This thesis generalizes the concept of internal feedback loop modeling, due to Tahk and Speyer, to arrive at two new LQG-based methods of parameter robust control. One component of the robustness procedure, common to both methods, is the application of an auxiliary cost functional penalty to desensitize the system to variations in selected parameters of the state-space model. The other component consists of the formulation of a fictitious noise model to accommodate the effect of these parameter variations.

The "frequency-domain method" utilizes knowledge of the system dynamics to create a frequency-shaped noise model with a power spectrum that approximates the frequency content of unknown error signals in the system due to parameter uncertainties. This design method requires augmentation of additional dynamics to the plant, which results in higher-dimensional full-order controllers. However, the controller design computations are identical to those of a standard LQG problem.

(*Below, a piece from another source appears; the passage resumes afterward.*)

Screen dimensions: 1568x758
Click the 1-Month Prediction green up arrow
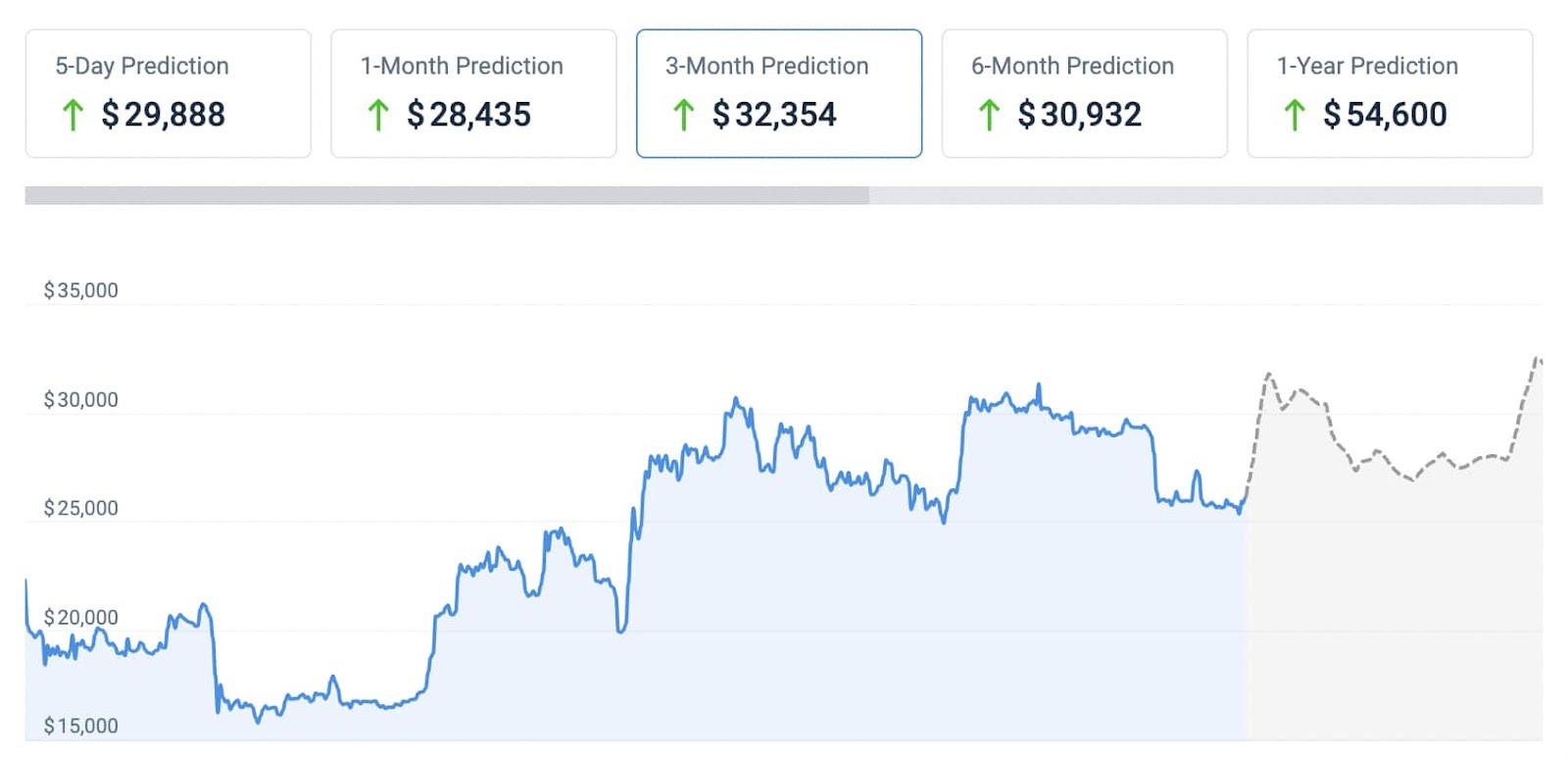click(x=378, y=115)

The "time-domain method" emulates the same error signals by means of a multiplicative white noise model which reflects the time-domain behavior of those signals. The resulting robust controller is of the same order as the standard LQG controller, although the design involves a more complex computational algorithm. The application of multiplicative white noise to the system model requires the solution of a system of four coupled equations - two modified Riccati equations and two modified Lyapunov equations.

In addition, the optimal projection equations are applied to both robustness methods to reduce the controller order with minimal loss in performance.

Comparisons are drawn between these and related robust control methods, and it is shown that the relative effectiveness of such methods is problem dependent. Parameter sensitivity analysis is carried out on a simply supported plate model subject to external disturbances. The appropriate robust controller is selected, and it is found to stabilize the plate with little sacrifice in performance.